What is the applicability of inline caches to Scheme? The only places you have dynamic dispatch in Scheme are in arithmetic and in ports.

Let's take arithmetic first. Arithmetic operations in Scheme can operate on number of a wide array of types: fixnums, bignums, single-, double-, or multi-precision floating point numbers, complex numbers, rational numbers, etc. Scheme systems are typically compiled ahead-of-time, so in the absence of type information, you always want to inline the fixnum case and call out [of line] for other cases. (Which line is this? The line of flow control: the path traced by a program counter.) But if you end up doing a lot of floating-point math, this decision can cost you. So inline caches can be useful here.

Similarly, port operations like read-char and write can operate on any kind of port. If you are always writing UTF-8 data to a file port, you might want to be able to inline write for UTF-8 strings and file ports, possibly inlining directly to a syscall. It's probably a very small win in most cases, but a win nonetheless.

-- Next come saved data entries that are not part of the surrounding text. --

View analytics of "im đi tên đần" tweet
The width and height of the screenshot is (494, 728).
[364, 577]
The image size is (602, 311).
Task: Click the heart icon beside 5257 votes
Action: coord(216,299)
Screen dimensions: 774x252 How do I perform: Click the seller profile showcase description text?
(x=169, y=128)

These little wins did not convince me that it was worthwhile to use ICs in a Scheme implementation, though. In the context of Guile, they're even less applicable than usual, because Guile is a bytecode-interpreted implementation with a self-hosted compiler. ICs work best when implemented as runtime-generated native code. Although it probably will by the end of the year, Guile doesn't generate native code yet. So I was skeptical.

occam's elf

Somehow, through all of this JavaScript implementation work, I managed to forget the biggest use of inline caches in GNU systems. Can you guess?

The PLT!

You may have heard how this works, but if you haven't, you're in for a treat. When you compile a shared library that has a reference to printf, from the C library, the compiler doesn't know where printf will be at runtime. So even in C, that most static of languages, we have a form of dynamic dispatch: a call to an unknown callee.

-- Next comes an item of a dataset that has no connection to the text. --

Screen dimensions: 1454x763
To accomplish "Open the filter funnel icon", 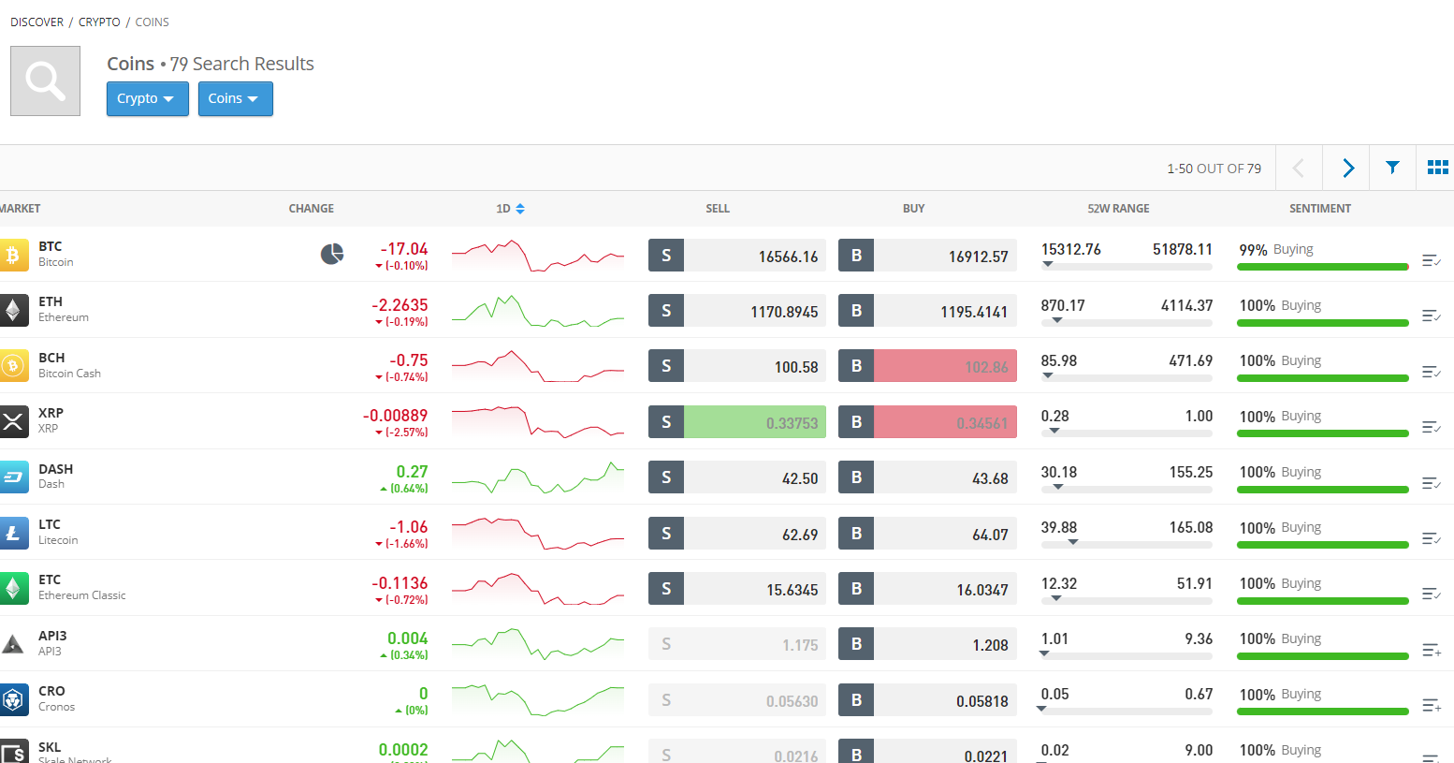I will tap(1392, 168).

When the dynamic linker loads a library at runtime, it could resolve all the dynamic references, but instead of doing that, it does something more clever: it doesn't. Instead, the compiler and linker collude to make the call to printf call a stub -- an inline cache. The first time that stub is called, it will resolve the dynamic reference to printf, and replace the stub with an indirect call to the procedure. In this way we trade off a faster loading time for dynamic libraries at the cost of one indirection per call site, for the inline cache. This stub, this inline cache, is sometimes called the PLT entry. You might have seen it in a debugger or a disassembler or something.

I found this when I was writing an ELF linker for Guile's new virtual machine. More on that at some point in the future. ELF is interesting: I find that if I can't generate good code in the ELF format, I'm generating the wrong kind of code. Its idiosyncrasies remind me of what happens at runtime.

lambda: the ultimate inline cache

So, back to Scheme. Good Scheme implementations are careful to have only one way of calling a procedure. Since the only kind of callable object in the Scheme language is generated by the lambda abstraction, Scheme implementations typically produce uniform code for procedure application: load the procedure, prepare the arguments, and go to the procedure's entry point.

However, if you're already eating the cost of dynamic linking -- perhaps via separately compiled Scheme modules -- you might as well join the operations of "load a dynamically-linked procedure" and "go to the procedure's entry point" into a call to an inline cache, as in C shared libraries. In the cold case, the inline cache resolves the dynamic reference, updates the cache, and proceeds with the call. In the hot case, the cache directly dispatches to the call.

One benefit of this approach is that it now becomes cheap to support other kinds of applicable objects. One can make hash tables applicable, if that makes sense. (Clojure folk seem to think that it does.) Another example would be to more efficiently support dynamic programming idioms, like generic functions. Inline caches in Scheme would allow generic functions to have per-call-site caches instead of per-operation caches, which could be a big win.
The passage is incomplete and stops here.